Beyond Hello World: Building Production-Ready AWS Lambda Functions
A "Hello World" Lambda is about five lines of code. A Lambda you can trust in production is a different animal: it has to survive retries without doing the same work twice, scale without falling over, fail loudly enough that you actually notice, and cost roughly what you expected.
This is the checklist I wish I'd had the first time I shipped one. Everything below is grounded in the official AWS and HashiCorp documentation — I've linked the sources inline so you can verify each point rather than take my word for it. Examples are in Python and Terraform.
Idempotency, retries, timeouts, and dead-letter queues
Start here, because it's the part people skip and regret.
Lambda's delivery is at-least-once, not exactly-once. Event source mappings (SQS, Kinesis, DynamoDB Streams) process each event at least once, and asynchronous invocations retry on failure (AWS Lambda best practices). Duplicates aren't an edge case — they're guaranteed eventually. If your handler charges a card, writes a row, or sends an email, it has to be idempotent.
The cleanest way I've found to do this in Python is the Powertools idempotency utility. It hashes the event (or a chosen subset of fields) into an idempotency key, stores it in DynamoDB, and returns the cached result if the same request arrives again within an expiry window (default one hour):
from aws_lambda_powertools.utilities.idempotency import (
DynamoDBPersistenceLayer, IdempotencyConfig, idempotent,
)
import os
persistence = DynamoDBPersistenceLayer(table_name=os.environ["IDEMPOTENCY_TABLE"])
config = IdempotencyConfig(
event_key_jmespath='["user_id", "product_id"]', # what makes two requests "the same"
expires_after_seconds=3600,
use_local_cache=True,
)
@idempotent(config=config, persistence_store=persistence)
def lambda_handler(event, context):
payment_id = create_payment(event["user_id"], event["product_id"], event["amount"])
return {"payment_id": payment_id, "status": "success"}
The first call runs and caches the result; a retry with the same key returns it without re-executing the body. The DynamoDB table needs a partition key id and a TTL attribute, and one table can back every idempotent function you own (Powertools idempotency).
Two things that bit me here:
- SQS visibility timeout must exceed your function's maximum duration, or SQS will redeliver the message while you're still processing it — duplicates, guaranteed (best practices).
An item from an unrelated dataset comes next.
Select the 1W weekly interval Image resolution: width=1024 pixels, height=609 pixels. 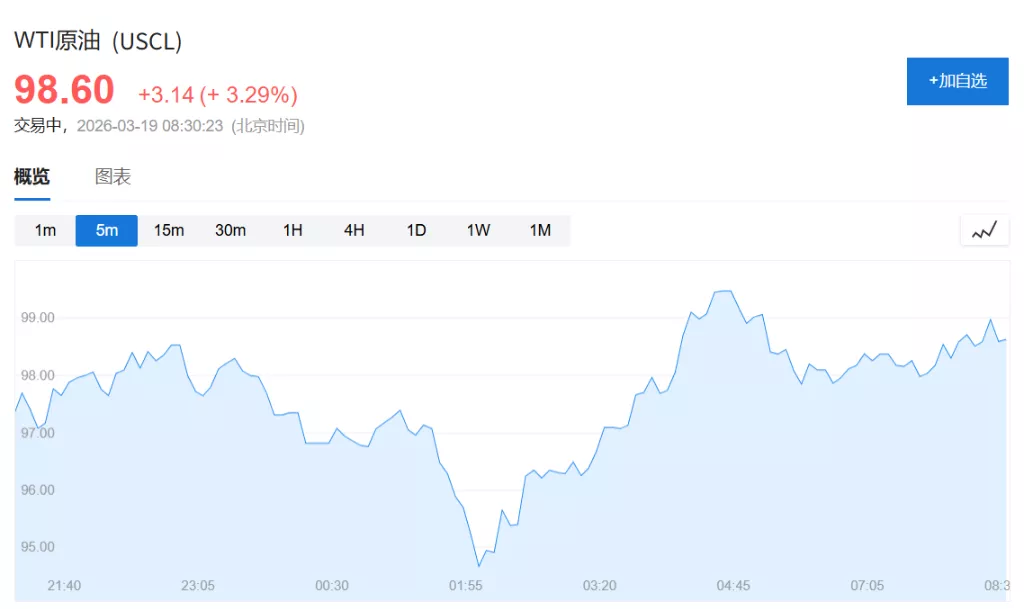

- DynamoDB TTL deletion can lag by up to 48 hours, so Powertools validates expiry itself instead of trusting TTL to hand you a fresh slate.
Retries and timeouts. For asynchronous invocations, Lambda retries a failed event a maximum of two times — a hard limit you can lower but not raise — and discards events older than the maximum age (default 3,600 seconds, configurable up to 24 hours) (invoking asynchronously). Set your timeout deliberately: the default of 3 seconds is almost always too low for real work. Size it from load testing against your slowest downstream call, and remember it also has to cover cold starts.
Dead-letter queues vs. on-failure destinations. When retries are exhausted, the failed event needs to go somewhere you can inspect:
- A dead-letter queue (SQS standard or SNS standard — FIFO is not supported) receives the event as-is plus three attributes:
RequestID,ErrorCode, andErrorMessage(capturing records). - On-failure destinations (SQS, SNS, S3, Lambda, or EventBridge) receive a richer JSON record with the request context, the response, and
approximateInvokeCount— much better for debugging (capturing records).
For queue and stream sources the failure model is different: an error reprocesses the entire batch, not a single record. Turn on partial batch response so only the failed records are retried:
def handler(event, context):
failures = []
for record in event["Records"]:
try:
process(record)
except Exception:
failures.append({"itemIdentifier": record["messageId"]})
return {"batchItemFailures": failures}
Cold starts and dependency size
A cold start is the INIT phase: Lambda spins up an execution environment, downloads your code, starts the runtime, and runs everything outside your handler — once per environment, not per request (execution environment lifecycle). It happens on the first request, when traffic scales past your warm environments, or after roughly 15 minutes idle, and it typically adds anywhere from under 100ms to over a second.
Two levers matter most.
1. Keep the package small. The limits are 50 MB zipped and 250 MB unzipped including layers (Lambda quotas), but you want to be well under them — Lambda downloads and decompresses your code on every cold start, and even a 50 MB zip can add hundreds of milliseconds. Strip test and build artifacts, prune unused dependencies, and reach for a layer only when something heavy is genuinely shared.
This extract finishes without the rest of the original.